[979] Maucune’s 34th Léger reports 13 officers and 531 men prisoners out of a strength of 773. Why does Captain Vidal de la Blache, usually accurate, give this as Maucune’s total loss in prisoners? (cf. p. 251). His other battalions contribute another 550. Conroux’s 55th and 58th Line give respectively 282 and 348 prisoners—the other regiments smaller but appreciable lists of captured.
[980] Interesting accounts of this fight may be found in the narratives of Wood of the 82nd, Green of the 68th, and Wheeler of the 51st—all in Inglis’s brigade. They are, however, most confused, none of them having much notion of how or where they came into the general scheme of the fight. All speak of the steepness of the ground.
[981] I cannot make out for certain when Le Cor’s Portuguese joined Dalhousie on the 30th, coming from the Marcalain road, where they had been placed on the previous evening. Probably not early, as they had 64 casualties only (mostly in 2nd Caçadores), while the other brigades had 200 apiece. The fact that the losses are nearly all in the light battalion shows that a skirmishing pursuit was the task of Le Cor’s men.
[982] Clausel’s report is (perhaps naturally) very reticent, and would give a reader who had no other sources to utilize a very inadequate account of the day’s work—no one could possibly gather from it that Conroux lost 600 prisoners and Vandermaesen 300, or that the whole corps was in great disorder. For a picture of Conroux’s division scattered over the hills, and its general storming at the fugitives, see Lemonnier-Delafosse, p. 232.

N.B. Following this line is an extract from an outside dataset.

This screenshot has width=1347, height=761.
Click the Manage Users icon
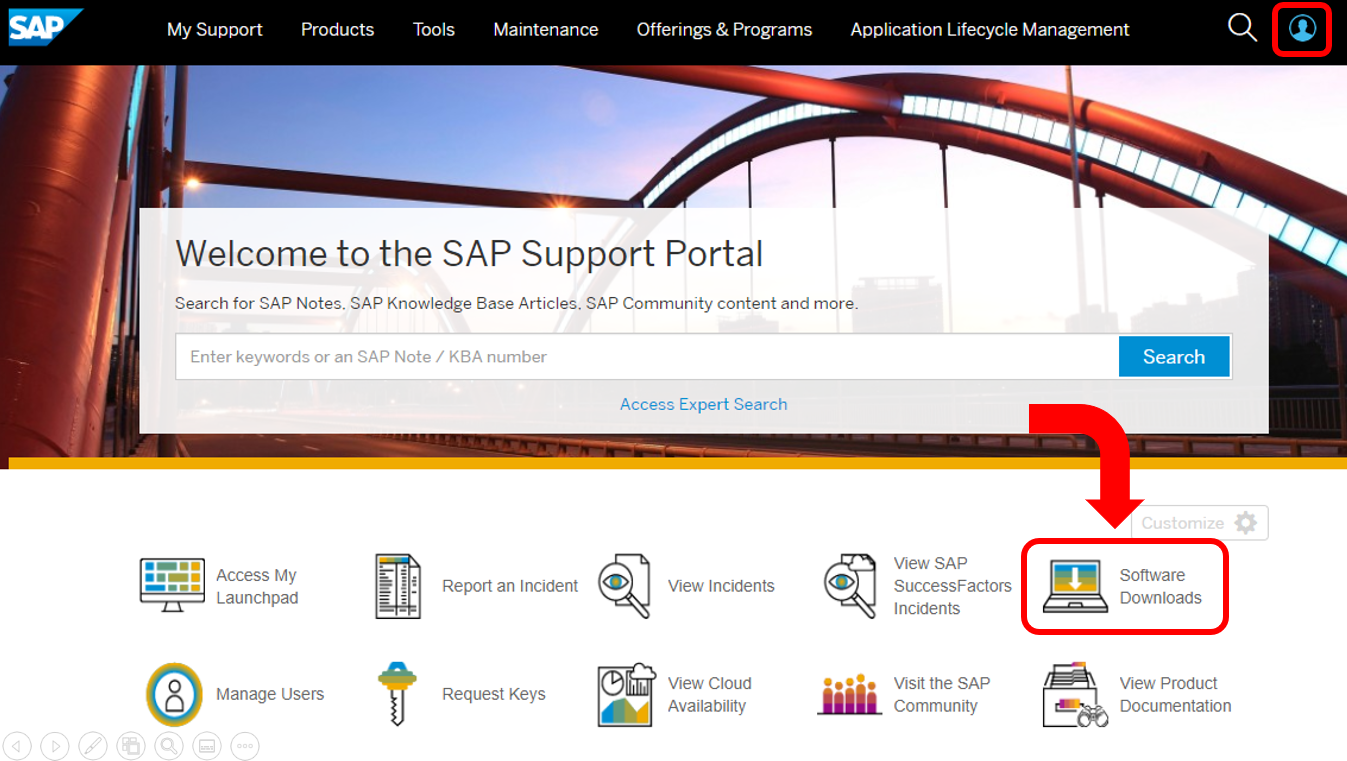174,694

The hours at which events took place on Clausel’s wing are hard to settle. I follow him in making the artillery begin to play on Sorauren long before 7, the infantry attack soon after that hour, and the loss of Sorauren about 9.

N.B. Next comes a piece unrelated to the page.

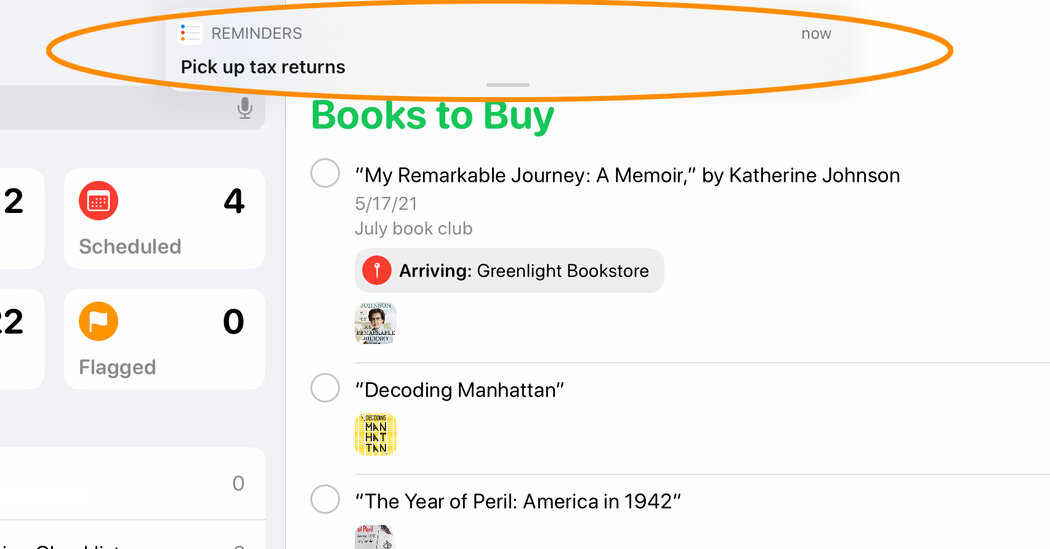Open the Scheduled smart list calendar icon

(x=98, y=201)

[983] So Lamartinière, who admits that there was ‘un peu de désordre’ but confesses much less than Foy, for whose account see Girod de l’Ain, p. 221.
[984] Picton’s division lost 89 in Brisbane’s brigade, 20 among Power’s Portuguese, none in Colville’s brigade.
[985] So Foy. Reille thinks that it was Sarrasibar, 3 miles farther east.
[986] Girod de l’Ain, p. 223.
[987] See Vidal de la Blache, p. 280, for complaints by the French maires of atrocities committed.